T5 and mT5
What is mT5?: mT5 is multilingual variant of T5 that was pre-trained on a dataset with 101 languages.
What is T5?: T5 model proposed a unified “text-to-text” format for all text-based NLP tasks. For example, for categorizing tasks, QA tasks, and translation tasks used different models architectures and output formats. The T5 unifies them into “Input Text -> Output Text” format that only pure text is involved.
- T5 uses a basic encoder-decoder Transformer architecture and is pre-trained on a masked language modeling “span-corruption” objective.
Span Corruption: randomly erase some of the segments of input text and masked with special marks. The model should learn to recover the original input text.
- mT5 solve bias and overfit/underfit problems on different language by boosting lower resources languages.
G2P-DDM
G2P-DDM: Generating Sign Pose Sequence from Gloss Sequence with Discrete Diffusion Model
Sign Language Production(SLP): automatically translate spoken languages into sign sequences.
G2P-DDM mainly focus on the transformation of sign gloss sequences into their corresponding sign pose sequences (G2P).
Novel Methods: convert the continuous pose space generation problem into a discrete sequence generation problem.
Three steps approach:
- Pose-VQVAE: quantalized a 3D skeleton sequence into token. Seperate the skeleton into body, left hand, and right hand with independent codebook.
- G2P-DDM + CodeUnet: conduct mask-and-replace discrete diffusion on discrete latent, reconstruct with U-net + Transformer based on temporal and spatial features.
- Sequential-KNN: non-autoregressive needs a target length, using the semantic similarity of token to do kNN-based density peaks clustering algorithm, to get corresponding frame length of each gloss, predict the total length when inferencing.
Pose VQ-VAE
Discretize Pose Latent Space
Encoder and Separating Skeleton
Input N frames, J nodes, and K dimension feature sequence. Separating the skeleton into three subsequences: pose, left hand, and right hand. Each of them will pass its own linear layers, concatenation layer and spatial-temporal Transformer to learn the long-term dependence and obtain feature codes.

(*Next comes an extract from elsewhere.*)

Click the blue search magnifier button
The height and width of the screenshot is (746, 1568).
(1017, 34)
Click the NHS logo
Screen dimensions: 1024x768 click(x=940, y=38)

Multi-codebook Quantalization
Quantalize the feature codes of each frame by nearest neighbour method into three independent codebooks (pose, left hand, and right hand). Size of each code is V, obtaining a discrete token embedding (quantalized features).
Decode and SPL (Structure Prediction Layer)
Decoder also adopts the spatial-temporal Transformer architecture, the output features are also separated according to the three subsequences, then reconstruct the key node sequence via SPL. SPL will model the dependency of human body key nodes.
End-to-End Training
The loss of Pose-VQVAE contains the reconstruction of three patches and the standard codebook with stop gradient.
Discrere Diffusion
Modeling in discrete latent space.
Forward Fusion Markov Chain
Fuse the discrete codebook indexes into pure noise.
Length-varied mask-and-Replace Expansion
Standard dicrete diffusion often is length-fixed, to address this G2P-DDM intruduces: - Length Predictor: predict the length of each gloss and aggregate to get total length. - Introduce [MASK]/[PAD] marks into discrete diffusion. Alternate the diffusion process into recovering from [MASK]/[PAD] marks.
CodeUnet
CodeUnet is mixed with Transformer the the downsample/upsamle of Unet.
- Middle Modules: a Transformer Encoder and Decoder, Encdoer (6 layers) read the conditional features get from the gloss, decoder(2 layers) conduct self-attention and cross-attention from sequence features to gloss, and use AdaLN to mix the time step.
- Contract/Expand Route (U-shaped): 2 Transformer Encoder for each layer.
Pipeline Summary
- Input/Output
- Input: gloss sequence (discrete token sequence)
- Output: skeleton sequence
- Pose Discretazation
- Separate Skeleton: separate the skeleton of each fram into pose/left hand/right hand.
- Three patches -> linear layer -> spatial-temporal Transformer -> frame latent vector
- Three patches lookup each codebook nearest neighbour -> get token
- token -> codebook vector -> spatial-temporal Transformer + SPL -> skeleton reconstrcution
- Generative Model
- Length Prediction
- use Sequential-KNN + Categorizer to predict the frame number of each gloss.
- Get target token sequence total length N.
- Initialize Diffusion
- Construct a [MASK]/[PAD] sequence of length N.
- Discrete Diffusion
- Forward: randomly substitute with MASK/PAD when training.
- Backward: erase noise using CodeUnet.
- Condition: gloss token (Transformer Encoder) -> cross attention injected with CodeUnet.
- Time: diffusion step t is injected via AdaLN
- Length Prediction
- Skeleton Reconstruction
- Input the generated token sequence into Pose-VQVAE decoder.
- Get sequential 3D skeleton sequence.
Summary:
gloss -> length prediction -> discrete diffusion: obtain codebook token sequence -> Pose-VQVAE decode -> skeleton sequence.